━━ Material provided
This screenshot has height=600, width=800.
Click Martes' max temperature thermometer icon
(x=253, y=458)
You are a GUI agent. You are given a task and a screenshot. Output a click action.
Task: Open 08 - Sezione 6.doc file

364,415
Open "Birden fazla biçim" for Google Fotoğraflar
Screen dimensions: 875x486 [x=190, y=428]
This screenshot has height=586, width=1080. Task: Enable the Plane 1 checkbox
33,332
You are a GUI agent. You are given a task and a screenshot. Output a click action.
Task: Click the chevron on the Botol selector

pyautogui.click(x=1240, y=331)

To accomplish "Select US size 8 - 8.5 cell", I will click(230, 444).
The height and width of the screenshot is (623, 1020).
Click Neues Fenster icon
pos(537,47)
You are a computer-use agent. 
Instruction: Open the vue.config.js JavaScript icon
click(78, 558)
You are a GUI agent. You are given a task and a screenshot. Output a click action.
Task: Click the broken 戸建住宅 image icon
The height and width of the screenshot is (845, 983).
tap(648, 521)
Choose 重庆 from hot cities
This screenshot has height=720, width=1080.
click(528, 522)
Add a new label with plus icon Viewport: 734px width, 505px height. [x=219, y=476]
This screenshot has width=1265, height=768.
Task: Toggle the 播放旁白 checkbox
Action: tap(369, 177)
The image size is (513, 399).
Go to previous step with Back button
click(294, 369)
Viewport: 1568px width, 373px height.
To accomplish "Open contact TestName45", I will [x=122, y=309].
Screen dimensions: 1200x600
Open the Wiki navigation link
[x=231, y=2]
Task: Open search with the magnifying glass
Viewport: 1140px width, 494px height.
━━━━
> [Activity]:
Your output should be the lines from the one with "Open the Wiki navigation link" through the last line of the entries above, copied exactly and nothing more.

> [Exercise solution]:
Open the Wiki navigation link
[x=231, y=2]
Task: Open search with the magnifying glass
Viewport: 1140px width, 494px height.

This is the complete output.